Biden’s campaign expressed confidence earlier Wednesday that the former vice president would ultimately be declared the winner in the Badger State, as well as Michigan and Pennsylvania by a wider margin than Trump won those same states in 2016.

“We are going to win Wisconsin, recount or no recount,” Biden campaign manager Jen O’Malley Dillon said on a Zoom call with reporters when asked about a potential recount in Wisconsin.

Asked to respond to the news during a Washington Post virtual event Wednesday afternoon, Biden campaign attorney Bob Bauer said he is “highly optimistic” that Biden has won the state of Wisconsin and indeed the presidential race.

"I think Biden is going to win Wisconsin, I think he has won Wisconsin and I think we're at 270 electoral votes and above, and he will be the president-elect,” Bauer said.

Trump carried Wisconsin by less than 23,000 votes in the 2016 election. A recount was conducted in the state that year, with no change to the result.

Former Wisconsin Gov. Scott Walker (R) expressed doubts on Wednesday about a potential recount changing the outcome if the winner has a lead of 20,000 votes.

“After recount in 2011 race for WI Supreme Court, there was a swing of 300 votes. After recount in 2016 Presidential race in WI, @realDonaldTrump numbers went up by 131. As I said, 20,000 is a high hurdle,” Walker tweeted.

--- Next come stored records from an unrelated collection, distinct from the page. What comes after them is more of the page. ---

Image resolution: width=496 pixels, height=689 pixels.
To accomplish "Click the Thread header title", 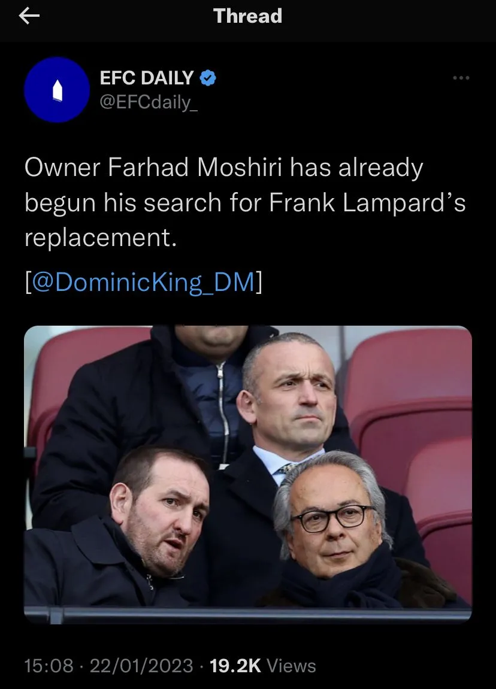I will pos(247,16).
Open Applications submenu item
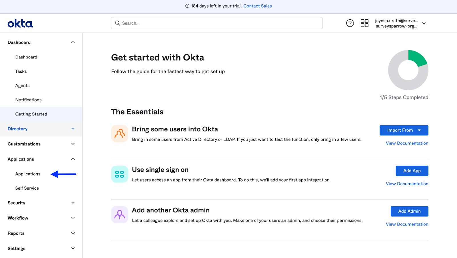The image size is (457, 258). pyautogui.click(x=28, y=174)
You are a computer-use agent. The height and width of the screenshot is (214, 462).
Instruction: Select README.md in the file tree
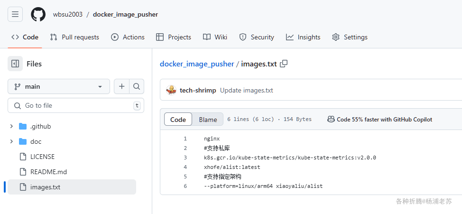click(x=48, y=172)
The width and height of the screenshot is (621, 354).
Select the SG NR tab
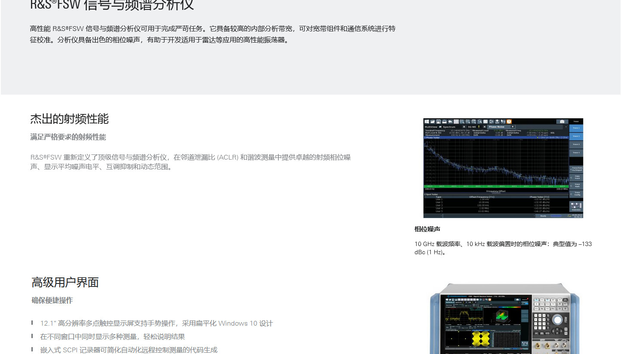(473, 127)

Wisconsin was among several states that were too close to call in the presidential race heading into Wednesday, with both campaigns offering dueling perspectives on their potential path to victory. Biden appears the slight favorite to win the presidency.

Trump campaign officials signaled on a call with reporters earlier Wednesday that they would mount legal challenges in states in order to challenge some votes.